**Data for the task**.
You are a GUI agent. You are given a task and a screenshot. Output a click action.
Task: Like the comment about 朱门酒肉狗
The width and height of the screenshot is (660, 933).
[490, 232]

---

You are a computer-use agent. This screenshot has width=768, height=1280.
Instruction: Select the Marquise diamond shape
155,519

**Short problem**.
List every line of the listing above that contains the string "height", matching case exactly.

**Correct answer**.
The width and height of the screenshot is (660, 933).
You are a computer-use agent. This screenshot has width=768, height=1280.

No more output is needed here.